> **Data records**:
=== Section Start ===

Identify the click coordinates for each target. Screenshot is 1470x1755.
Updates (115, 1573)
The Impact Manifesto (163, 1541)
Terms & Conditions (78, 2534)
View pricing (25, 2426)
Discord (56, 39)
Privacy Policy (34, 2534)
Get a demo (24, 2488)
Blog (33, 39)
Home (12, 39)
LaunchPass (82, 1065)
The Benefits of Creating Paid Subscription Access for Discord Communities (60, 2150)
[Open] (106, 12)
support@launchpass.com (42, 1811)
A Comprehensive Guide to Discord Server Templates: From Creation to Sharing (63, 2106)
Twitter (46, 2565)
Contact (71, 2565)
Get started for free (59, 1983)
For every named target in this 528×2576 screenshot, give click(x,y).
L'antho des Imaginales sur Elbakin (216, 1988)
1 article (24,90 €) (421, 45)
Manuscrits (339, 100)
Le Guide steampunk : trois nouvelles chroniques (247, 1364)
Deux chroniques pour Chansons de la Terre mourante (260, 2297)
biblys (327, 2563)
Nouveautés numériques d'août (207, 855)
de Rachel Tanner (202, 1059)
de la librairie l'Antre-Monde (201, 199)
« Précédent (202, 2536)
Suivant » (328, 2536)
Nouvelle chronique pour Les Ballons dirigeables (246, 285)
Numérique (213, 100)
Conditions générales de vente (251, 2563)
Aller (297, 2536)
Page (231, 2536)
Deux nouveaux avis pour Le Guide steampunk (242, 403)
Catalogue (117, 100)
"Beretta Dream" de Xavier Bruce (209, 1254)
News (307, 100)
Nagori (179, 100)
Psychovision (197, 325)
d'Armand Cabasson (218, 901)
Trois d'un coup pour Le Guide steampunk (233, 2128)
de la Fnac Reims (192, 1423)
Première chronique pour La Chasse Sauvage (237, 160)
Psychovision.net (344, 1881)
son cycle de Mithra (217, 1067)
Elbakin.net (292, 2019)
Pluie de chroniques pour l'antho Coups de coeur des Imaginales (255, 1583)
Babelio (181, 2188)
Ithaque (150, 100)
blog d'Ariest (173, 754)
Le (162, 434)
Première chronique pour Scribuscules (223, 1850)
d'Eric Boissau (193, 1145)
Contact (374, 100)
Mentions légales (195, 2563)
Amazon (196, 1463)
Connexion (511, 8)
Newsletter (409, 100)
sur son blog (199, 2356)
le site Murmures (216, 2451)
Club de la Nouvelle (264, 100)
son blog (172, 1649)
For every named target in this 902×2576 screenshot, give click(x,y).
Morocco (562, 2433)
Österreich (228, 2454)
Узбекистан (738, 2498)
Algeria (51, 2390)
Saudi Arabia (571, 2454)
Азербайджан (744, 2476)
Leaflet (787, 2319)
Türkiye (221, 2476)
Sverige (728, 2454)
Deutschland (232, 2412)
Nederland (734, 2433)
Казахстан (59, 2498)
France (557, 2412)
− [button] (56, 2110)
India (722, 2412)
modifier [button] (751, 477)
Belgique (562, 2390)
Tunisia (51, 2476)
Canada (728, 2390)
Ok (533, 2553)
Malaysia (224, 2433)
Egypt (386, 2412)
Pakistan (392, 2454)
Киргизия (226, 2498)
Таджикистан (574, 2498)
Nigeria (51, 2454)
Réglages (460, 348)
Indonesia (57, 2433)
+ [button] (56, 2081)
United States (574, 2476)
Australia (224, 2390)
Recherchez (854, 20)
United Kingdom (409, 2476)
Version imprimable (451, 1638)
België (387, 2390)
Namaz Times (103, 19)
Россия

=== Section End ===

> **Required work**:
Every entry in the listing must be retyped exactly.

> **Exercise response**:
Identify the click coordinates for each target. Screenshot is 1470x1755.
Updates (115, 1573)
The Impact Manifesto (163, 1541)
Terms & Conditions (78, 2534)
View pricing (25, 2426)
Discord (56, 39)
Privacy Policy (34, 2534)
Get a demo (24, 2488)
Blog (33, 39)
Home (12, 39)
LaunchPass (82, 1065)
The Benefits of Creating Paid Subscription Access for Discord Communities (60, 2150)
[Open] (106, 12)
support@launchpass.com (42, 1811)
A Comprehensive Guide to Discord Server Templates: From Creation to Sharing (63, 2106)
Twitter (46, 2565)
Contact (71, 2565)
Get started for free (59, 1983)
For every named target in this 528×2576 screenshot, give click(x,y).
L'antho des Imaginales sur Elbakin (216, 1988)
1 article (24,90 €) (421, 45)
Manuscrits (339, 100)
Le Guide steampunk : trois nouvelles chroniques (247, 1364)
Deux chroniques pour Chansons de la Terre mourante (260, 2297)
biblys (327, 2563)
Nouveautés numériques d'août (207, 855)
de Rachel Tanner (202, 1059)
de la librairie l'Antre-Monde (201, 199)
« Précédent (202, 2536)
Suivant » (328, 2536)
Nouvelle chronique pour Les Ballons dirigeables (246, 285)
Numérique (213, 100)
Conditions générales de vente (251, 2563)
Aller (297, 2536)
Page (231, 2536)
Deux nouveaux avis pour Le Guide steampunk (242, 403)
Catalogue (117, 100)
"Beretta Dream" de Xavier Bruce (209, 1254)
News (307, 100)
Nagori (179, 100)
Psychovision (197, 325)
d'Armand Cabasson (218, 901)
Trois d'un coup pour Le Guide steampunk (233, 2128)
de la Fnac Reims (192, 1423)
Première chronique pour La Chasse Sauvage (237, 160)
Psychovision.net (344, 1881)
son cycle de Mithra (217, 1067)
Elbakin.net (292, 2019)
Pluie de chroniques pour l'antho Coups de coeur des Imaginales (255, 1583)
Babelio (181, 2188)
Ithaque (150, 100)
blog d'Ariest (173, 754)
Le (162, 434)
Première chronique pour Scribuscules (223, 1850)
d'Eric Boissau (193, 1145)
Contact (374, 100)
Mentions légales (195, 2563)
Amazon (196, 1463)
Connexion (511, 8)
Newsletter (409, 100)
sur son blog (199, 2356)
le site Murmures (216, 2451)
Club de la Nouvelle (264, 100)
son blog (172, 1649)
For every named target in this 902×2576 screenshot, give click(x,y).
Morocco (562, 2433)
Österreich (228, 2454)
Узбекистан (738, 2498)
Algeria (51, 2390)
Saudi Arabia (571, 2454)
Азербайджан (744, 2476)
Leaflet (787, 2319)
Türkiye (221, 2476)
Sverige (728, 2454)
Deutschland (232, 2412)
Nederland (734, 2433)
Казахстан (59, 2498)
France (557, 2412)
− [button] (56, 2110)
India (722, 2412)
modifier [button] (751, 477)
Belgique (562, 2390)
Tunisia (51, 2476)
Canada (728, 2390)
Ok (533, 2553)
Malaysia (224, 2433)
Egypt (386, 2412)
Pakistan (392, 2454)
Киргизия (226, 2498)
Таджикистан (574, 2498)
Nigeria (51, 2454)
Réglages (460, 348)
Indonesia (57, 2433)
+ [button] (56, 2081)
United States (574, 2476)
Australia (224, 2390)
Recherchez (854, 20)
United Kingdom (409, 2476)
Version imprimable (451, 1638)
België (387, 2390)
Namaz Times (103, 19)
Россия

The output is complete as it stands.